It’s a passion that was instilled at an early age. Her grandparents, Eugene and Beulah Johnson, co-founded University Baptist Church in 1950 and ran the Parental Home for Girls for 21 years. McGuire, a Jacksonville native who graduated from Nease High School in 1984, attended Bayard Baptist Church, whose pastor taught its young parishioners the value of service. At age 20, McGuire mentored a 13-year-old girl at the Children’s Home Society. The girl was adopted when she was 16.
“I knew from then on that once I got married, I wanted to adopt one day,” she said.

McGuire married husband John in 1993 and became a licensed cosmetologist at 22, though she left the field 17 years ago. They have a son, Benjamin, 20, and a daughter, Reagan, who will be 17 in July. The longing to adopt remained, and the couple went to the Children’s Home Society.

“When we left, we thought about how many couples could not have babies and were trying to adopt out of the system,” she said. “We prayed about it for two years. I did some research, and we came to the conclusion that foster care was our way of service.”
They’ve taken in 53 kids since 2005 and still keep in touch with some, as well as their parents. Their first foster children were a newborn and his 13-month-old brother. With less than 48 hours’ notice, they scrambled to acquire clothes, a crib, high chair and stroller. When they learned that no equipment or supplies were available for foster families, McGuire was inspired to create her closet.

DATA PROVIDED
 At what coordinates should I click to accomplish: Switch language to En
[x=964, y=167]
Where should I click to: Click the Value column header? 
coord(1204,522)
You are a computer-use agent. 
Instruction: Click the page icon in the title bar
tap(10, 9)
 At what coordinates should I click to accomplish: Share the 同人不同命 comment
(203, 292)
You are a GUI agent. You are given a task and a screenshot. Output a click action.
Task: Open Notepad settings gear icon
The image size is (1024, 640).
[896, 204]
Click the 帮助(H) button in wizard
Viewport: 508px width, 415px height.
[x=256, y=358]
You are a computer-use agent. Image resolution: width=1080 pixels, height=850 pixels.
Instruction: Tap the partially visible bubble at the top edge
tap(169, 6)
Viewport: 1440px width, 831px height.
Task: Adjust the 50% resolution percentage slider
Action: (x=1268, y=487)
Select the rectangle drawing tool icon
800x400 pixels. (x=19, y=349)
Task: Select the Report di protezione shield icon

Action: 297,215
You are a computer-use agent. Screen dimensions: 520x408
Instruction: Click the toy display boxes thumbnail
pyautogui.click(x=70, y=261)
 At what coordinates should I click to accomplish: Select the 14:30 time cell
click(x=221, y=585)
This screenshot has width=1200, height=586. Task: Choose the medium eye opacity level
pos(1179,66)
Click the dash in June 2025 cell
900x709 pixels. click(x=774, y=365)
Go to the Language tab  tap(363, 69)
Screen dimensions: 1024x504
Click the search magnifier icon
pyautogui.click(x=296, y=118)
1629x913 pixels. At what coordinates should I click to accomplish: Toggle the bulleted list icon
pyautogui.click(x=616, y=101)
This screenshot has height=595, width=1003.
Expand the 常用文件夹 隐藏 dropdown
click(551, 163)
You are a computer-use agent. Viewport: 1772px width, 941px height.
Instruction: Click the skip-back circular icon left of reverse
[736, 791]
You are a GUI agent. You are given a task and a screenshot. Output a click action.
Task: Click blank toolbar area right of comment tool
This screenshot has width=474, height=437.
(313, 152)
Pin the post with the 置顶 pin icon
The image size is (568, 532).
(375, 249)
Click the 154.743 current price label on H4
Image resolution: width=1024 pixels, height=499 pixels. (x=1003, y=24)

ACTIONS TO TAKE
A. According to the foster care passage, in what year did Eugene and Beulah Johnson co-found University Baptist Church?
B. List every item the foster care passage says the couple scrambled to acquire for their first foster children.
The listing has no connection to the foster care passage.

SOLUTIONS IN ORDER
A. 1950

B. Clothes, a crib, a high chair, and a stroller.